For the past six weeks, at least 10 million Americans have been turning to CBS Monday nights to hear hipster jokes. "I wear knit hats when it's cold out," Kat Dennings nonsensically told a "hipster" in the pilot episode of hit sitcom 2 Broke Girls. "You wear knit hats because of Coldplay." It's unclear what a band that's sold over 50 million records worldwide has to do with self-conscious pursuers of the obscure and impractical, but the animating impulse is clear: Dennings is struggling to get by on a lousy diner waitress job, and all these jobless brats are getting in her face. This is apparently a message American TV watchers can relate to.

2 Broke Girls takes place in the badly remembered "Brooklyn" of exponentially more dangerous past years, with subway segments shot on a subway car out of The Warriors; Hipsters, the very real title of Russia's 11th-highest grossing film of 2008, also addresses everyday workers' hatred of impractically dressed layabouts, glancing back a little further to 1955. "Hipsters" is the closest translation of stilyagi, a temporally specific movement of (essentially) rockabilly-fetishizing Russians existing in a cultural bubble. The USSR would never be a totally safe place, but the mild, post-Stalin, Khruschev-era cultural thaw allowed for non-conformist clothing that was, in reality, still baggier and less neon-shocked than those of this film's characters, who dress in outsized jackets and tasteless color palettes like '80s video refugees. Their parents scream at them about the sartorial affront to all their hard work and a potentially life-threatening provocation of the regime; tram cars of weary proles, young and old, begin angrily cross-talking at a traveling hipster. Little kids kick rubber balls at the youths' backs while chanting "Hipster!"

Hipsters (Stilyagi)

Faithful Komsomol youth Mels (Anton Shagin) falls for rebellious Polly (Oksana Akinshina). Mels' union of youth communists like to raid hipster gatherings with large pairs of scissors: they don't just trim off aberrant hairstyles but snip girls' pantyhose and grope their asses. Mels chases Polly only to have her throw him in the lake; from this baptismal imagery, he emerges a fully reborn "stilyaga" (singular form), inflating his hair into an impressively puffy make-do pompadour, strutting around with one less letter in his first name in what's effectively a leisure suit. Courting Polly with a sax solo leads to a magical night in a bedroom tucked away in a communal apartment ("don't use the bathroom," he's told).
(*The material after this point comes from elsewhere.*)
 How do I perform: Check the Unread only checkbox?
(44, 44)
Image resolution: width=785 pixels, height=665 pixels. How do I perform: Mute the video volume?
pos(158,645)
These 1955 Soviet rockers indulge a funhouse image of American rockabilly, swiveling their hips to sax solos closer to AM sleaze than the explicitly name-checked jazz/early rock reference points (most notably a neon billboard reading "Sarah Vaughn" during a dream sequence). The music is often tasteless, but director Valery Todorovsky's visual imagination is undeniable. Hipsters arrives in Los Angeles this weekend, just a few months after the 30th anniversary of MTV's first broadcasts, and its ideas of visual sophistication owe a lot to anachronistic Music Video Greatest Hits tropes: Polly changes out of work clothes and zips her colorful skirt in a slutty take on video softcore. (With lots of gratuitous nudity, the movie's cheerfully oversexed.) Mels' expulsion from the Komsomol takes on surely deliberately echoes of "Another Brick in the Wall," with grey-coated indistinguishable youth screaming in a school auditorium about moving forward as one chain in unity, etc. Constant excesses make monochromatic socialist realism the starting points for over-the-top imagery: an MGM-style musical number in which men shop for Communist-era versions of grey flannel shots in only slightly differing shades of grey and black gets the period color palette exactly right, with elaborately choreographed dances dispelling the drabness.

Hipsters (Stilyagi)

In Karen Shakhnazarov's 2009 The Unexamined Empire, there's an early '70s scene where nervous young men walk through a Moscow park in broad daylight, asking men in trenchcoats for Pink Floyd albums and scattering when the police arrive. Such low-key scenes are hyperbolized in Hipsters, where the trenchcoated men now stand in dark alleyways (often in the rainy night) and serve as black market conduits to instrument bootleggers, tie-mongers and hoarders of 45" records. One minute Mels is on the street, the next in a pub where beer swillers (their Adam's apples swallowing in synchronized foley'd unison) dance as a sax dealer sings "Jazz is seen in this country as an enemy force/I'd keep on filling her tanks up with wine and vodka." Hipsters is as bizarrely constrained in its lyrics as any of the weird, officially sanctioned Communist musicals excerpted in the 1997 documentary East Side Story. Where once chirpy Youth Brigade members sang about meeting their production quota and searching for the housing superintendent, here history (not censorship) dictates the lyrical subject matter and guides it along the same channels: for perhaps the first time, a youth Communist party meeting expels a member in song.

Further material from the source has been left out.